Three of the four films shown by Pym are not specifically identified. The first looks like The Grand Duchess and the Waiter (1926) starring Adolphe Menjou and Florence Vidor. The other two are impossible to identify from the short clips shown. One seems to be something like a Tom Mix western. The last contains no recognizable stars and is possibly set in India. No film details nor copyright acknowledgements are included in the credits, except for the one identified film, On Our Selection (1920).
This movie was based on the real life experiences and adventures of Lyle Penn who, as a youth, accompanied his picture-show man father on the road in Australia exhibiting films.

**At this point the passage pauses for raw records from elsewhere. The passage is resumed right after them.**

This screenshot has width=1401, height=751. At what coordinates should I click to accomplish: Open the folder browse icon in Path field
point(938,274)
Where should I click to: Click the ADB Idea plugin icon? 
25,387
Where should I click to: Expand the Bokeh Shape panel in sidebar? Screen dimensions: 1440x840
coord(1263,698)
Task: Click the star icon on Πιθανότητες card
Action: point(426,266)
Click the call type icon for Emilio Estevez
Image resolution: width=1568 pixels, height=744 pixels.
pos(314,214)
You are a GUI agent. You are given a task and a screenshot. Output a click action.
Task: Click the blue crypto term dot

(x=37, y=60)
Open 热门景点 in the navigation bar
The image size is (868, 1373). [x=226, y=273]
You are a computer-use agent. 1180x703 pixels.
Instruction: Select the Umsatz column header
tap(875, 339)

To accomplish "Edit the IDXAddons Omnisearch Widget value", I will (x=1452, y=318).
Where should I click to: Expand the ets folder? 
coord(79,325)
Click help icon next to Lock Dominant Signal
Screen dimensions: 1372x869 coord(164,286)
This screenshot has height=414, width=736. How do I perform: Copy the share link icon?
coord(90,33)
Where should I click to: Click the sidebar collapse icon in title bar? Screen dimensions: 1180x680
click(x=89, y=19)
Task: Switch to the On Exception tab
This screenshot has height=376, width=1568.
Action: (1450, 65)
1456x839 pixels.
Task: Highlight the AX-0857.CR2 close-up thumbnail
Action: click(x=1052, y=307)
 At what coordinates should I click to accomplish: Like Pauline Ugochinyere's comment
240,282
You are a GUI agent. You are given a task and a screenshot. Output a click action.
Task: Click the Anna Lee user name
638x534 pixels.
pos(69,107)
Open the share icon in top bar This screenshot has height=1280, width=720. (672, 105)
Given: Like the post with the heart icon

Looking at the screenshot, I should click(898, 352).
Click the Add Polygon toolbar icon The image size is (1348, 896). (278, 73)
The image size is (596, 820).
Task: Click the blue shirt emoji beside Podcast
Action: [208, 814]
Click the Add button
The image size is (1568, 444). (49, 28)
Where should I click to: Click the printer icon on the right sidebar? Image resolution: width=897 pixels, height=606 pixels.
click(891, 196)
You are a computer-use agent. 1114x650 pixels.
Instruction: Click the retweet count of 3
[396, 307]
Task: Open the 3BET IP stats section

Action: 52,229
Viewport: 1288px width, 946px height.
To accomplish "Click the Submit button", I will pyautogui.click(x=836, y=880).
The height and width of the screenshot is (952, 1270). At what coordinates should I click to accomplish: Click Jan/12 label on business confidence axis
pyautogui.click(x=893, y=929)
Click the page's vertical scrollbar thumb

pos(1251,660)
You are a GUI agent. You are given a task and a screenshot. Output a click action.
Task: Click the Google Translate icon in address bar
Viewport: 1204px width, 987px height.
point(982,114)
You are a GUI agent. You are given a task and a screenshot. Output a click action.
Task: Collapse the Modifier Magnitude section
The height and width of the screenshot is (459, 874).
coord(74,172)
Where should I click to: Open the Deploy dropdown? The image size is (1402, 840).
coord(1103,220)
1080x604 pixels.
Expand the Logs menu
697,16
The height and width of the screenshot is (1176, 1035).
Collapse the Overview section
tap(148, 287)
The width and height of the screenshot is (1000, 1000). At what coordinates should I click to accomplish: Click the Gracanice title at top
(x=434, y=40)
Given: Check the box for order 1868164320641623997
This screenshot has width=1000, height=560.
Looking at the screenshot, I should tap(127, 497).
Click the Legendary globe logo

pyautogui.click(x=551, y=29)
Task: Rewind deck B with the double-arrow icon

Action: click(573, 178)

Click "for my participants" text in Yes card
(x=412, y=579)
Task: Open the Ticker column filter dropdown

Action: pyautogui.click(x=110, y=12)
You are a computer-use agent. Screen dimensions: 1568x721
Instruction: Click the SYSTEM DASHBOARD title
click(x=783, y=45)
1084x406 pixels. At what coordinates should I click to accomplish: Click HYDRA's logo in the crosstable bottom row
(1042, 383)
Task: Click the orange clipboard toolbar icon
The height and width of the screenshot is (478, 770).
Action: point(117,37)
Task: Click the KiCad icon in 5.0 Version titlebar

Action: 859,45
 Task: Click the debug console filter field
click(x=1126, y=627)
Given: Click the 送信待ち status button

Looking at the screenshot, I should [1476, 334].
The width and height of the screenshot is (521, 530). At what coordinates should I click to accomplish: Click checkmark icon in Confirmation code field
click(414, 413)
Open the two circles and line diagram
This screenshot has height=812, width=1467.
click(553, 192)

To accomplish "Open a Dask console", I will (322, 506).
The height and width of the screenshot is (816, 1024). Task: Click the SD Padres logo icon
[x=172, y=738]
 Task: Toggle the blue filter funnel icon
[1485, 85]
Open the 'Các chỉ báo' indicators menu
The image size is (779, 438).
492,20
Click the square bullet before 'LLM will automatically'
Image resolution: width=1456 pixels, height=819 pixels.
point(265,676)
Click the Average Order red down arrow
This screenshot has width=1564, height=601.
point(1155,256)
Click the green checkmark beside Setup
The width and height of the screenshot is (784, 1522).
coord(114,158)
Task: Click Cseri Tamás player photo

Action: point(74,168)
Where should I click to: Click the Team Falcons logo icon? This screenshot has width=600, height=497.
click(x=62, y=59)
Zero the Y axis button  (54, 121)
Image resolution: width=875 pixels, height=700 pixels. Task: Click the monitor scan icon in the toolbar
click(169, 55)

Lyle Penn sent producer Joan Long his unpublished autobiographical manuscript on the early traveling picture shows after he saw her in a 1973 interview on Newcastle television in New South Wales. She was promoting her Australian film history documentaries The Pictures That Moved: Australian Cinema 1896-1920 (1968) and The Passionate Industry (1971) which she directed. Long eventually read the manuscript and Penn asked Long if she could collaborate on a new draft of it but she declined. Long recommended a writer to do this and mentioned that the property could be developed into a feature film, and ended up writing the screenplay for this film.
First Australian film starring expatriate Australian actor Rod Taylor after his phenomenal success in Hollywood where he had become an internationally renowned name. (He made his feature film debut in the Australian film "King of the Coral Sea" in 1954.